* _Your assignment_
Within the data below, how many lines contain "pixels"? Reply with the number only.

::: Source data

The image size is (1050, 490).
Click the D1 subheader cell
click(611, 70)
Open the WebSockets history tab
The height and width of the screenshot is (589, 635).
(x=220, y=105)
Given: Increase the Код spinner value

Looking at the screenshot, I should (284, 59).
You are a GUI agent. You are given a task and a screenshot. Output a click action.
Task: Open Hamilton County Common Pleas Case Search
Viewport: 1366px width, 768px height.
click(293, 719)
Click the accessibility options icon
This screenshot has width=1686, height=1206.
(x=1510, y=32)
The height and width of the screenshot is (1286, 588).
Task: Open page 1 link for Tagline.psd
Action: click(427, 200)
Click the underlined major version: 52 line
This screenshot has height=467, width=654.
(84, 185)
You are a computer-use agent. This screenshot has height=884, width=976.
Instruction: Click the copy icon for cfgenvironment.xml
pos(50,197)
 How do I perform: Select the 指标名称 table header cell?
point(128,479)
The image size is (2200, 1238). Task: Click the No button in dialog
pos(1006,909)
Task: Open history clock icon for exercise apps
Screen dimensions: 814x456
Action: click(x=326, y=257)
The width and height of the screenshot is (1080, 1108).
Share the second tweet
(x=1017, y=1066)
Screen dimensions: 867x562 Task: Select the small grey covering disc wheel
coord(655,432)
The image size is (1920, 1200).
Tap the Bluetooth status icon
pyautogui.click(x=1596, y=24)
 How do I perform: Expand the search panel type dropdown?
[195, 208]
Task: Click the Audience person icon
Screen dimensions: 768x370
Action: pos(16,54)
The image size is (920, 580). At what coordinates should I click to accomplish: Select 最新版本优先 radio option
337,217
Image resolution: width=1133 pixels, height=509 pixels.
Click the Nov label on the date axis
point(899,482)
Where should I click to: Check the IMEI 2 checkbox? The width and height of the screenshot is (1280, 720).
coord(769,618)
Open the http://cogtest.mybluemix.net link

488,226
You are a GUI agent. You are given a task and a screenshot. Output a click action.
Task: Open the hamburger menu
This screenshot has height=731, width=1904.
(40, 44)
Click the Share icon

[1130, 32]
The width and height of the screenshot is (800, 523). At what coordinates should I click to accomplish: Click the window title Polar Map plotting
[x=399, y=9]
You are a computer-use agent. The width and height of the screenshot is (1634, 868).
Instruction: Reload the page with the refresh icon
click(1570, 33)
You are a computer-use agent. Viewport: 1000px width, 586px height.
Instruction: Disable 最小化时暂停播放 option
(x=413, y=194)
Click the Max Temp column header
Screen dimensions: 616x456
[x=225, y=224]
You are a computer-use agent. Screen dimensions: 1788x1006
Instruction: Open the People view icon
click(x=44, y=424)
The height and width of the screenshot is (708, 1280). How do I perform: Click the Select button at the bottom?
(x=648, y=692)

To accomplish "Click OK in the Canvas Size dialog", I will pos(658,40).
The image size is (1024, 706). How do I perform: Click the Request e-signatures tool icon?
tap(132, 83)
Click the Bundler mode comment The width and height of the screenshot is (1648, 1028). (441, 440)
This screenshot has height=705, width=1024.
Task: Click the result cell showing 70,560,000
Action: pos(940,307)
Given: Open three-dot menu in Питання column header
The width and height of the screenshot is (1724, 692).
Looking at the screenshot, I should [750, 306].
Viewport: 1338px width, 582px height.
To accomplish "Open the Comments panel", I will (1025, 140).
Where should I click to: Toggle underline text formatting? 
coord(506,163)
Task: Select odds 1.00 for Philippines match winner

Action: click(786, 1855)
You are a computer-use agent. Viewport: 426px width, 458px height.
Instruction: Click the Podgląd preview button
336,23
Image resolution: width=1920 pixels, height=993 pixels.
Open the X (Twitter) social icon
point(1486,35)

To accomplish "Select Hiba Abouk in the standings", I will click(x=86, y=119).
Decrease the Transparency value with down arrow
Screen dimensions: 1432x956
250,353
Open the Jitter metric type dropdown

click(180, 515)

::::::

* _Output of the exercise_
2